Verschuldens(un)abhängige Haftung ?
Wie in vorherigen Blogs bereits berichtet, sind die Voraussetzungen für einen (immateriellen) Schadenersatz, der Datenschutzrechtsverstoß, ein tatsächlich eingetretener (immaterieller) Schaden und ein kausaler Zusammenhang zwischen Rechtsverstoß und Schaden. Nach der Entscheidung des EuGH vom 4.5.2023 in der Rechtssache C-300/21 (siehe dazu bereits unseren KWR Blog vom 17.05.2023 Gefühlsschaden II | KWR) ist eine Erheblichkeitsschwelle für den Schadenseintritt grundsätzlich nicht erforderlich.

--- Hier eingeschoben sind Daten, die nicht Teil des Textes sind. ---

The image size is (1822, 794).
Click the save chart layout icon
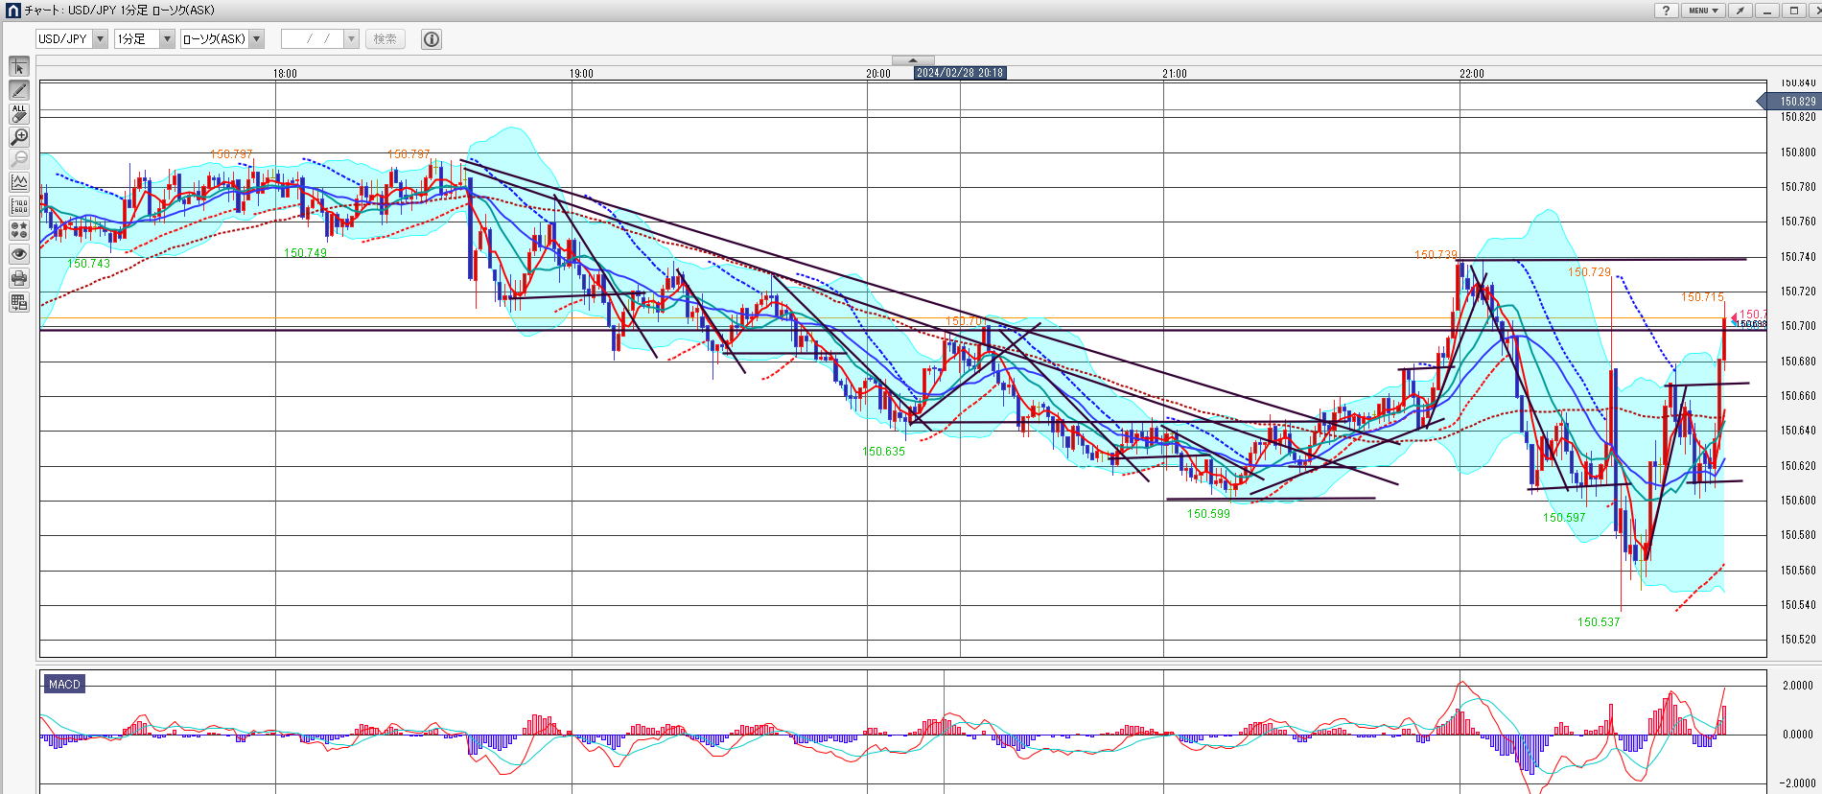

Nun hat der EuGH aber zusätzlich die Frage betreffend das Verschulden für einen möglichen Schadenersatzanspruch zu klären. Die Schlussanträge des Generalanwalts (ECLI:EU:C:2023:433) liegen bereits vor. Der Generalanwalt kommt zum Entschluss, dass der Anspruch auf (immateriellen) Schadenersatz nach der DSGVO nicht von einem Verschulden abhängt. Betont wird außerdem, dass dafür „nicht einmal ein ganz geringfügiges“ Verschulden notwendig sei.
Dies würde aber in der Praxis zu einem unbefriedigenden Ergebnis führen: Unternehmen unterlägen einer verschärften Haftung im Zusammenhang mit DSGVO-Verstößen. Zusätzlich zum Entfall der Erheblichkeitsschwelle steht auch der Entfall des Verschuldens im Raum.
Die Entscheidung des EuGH bleibt abzuwarten.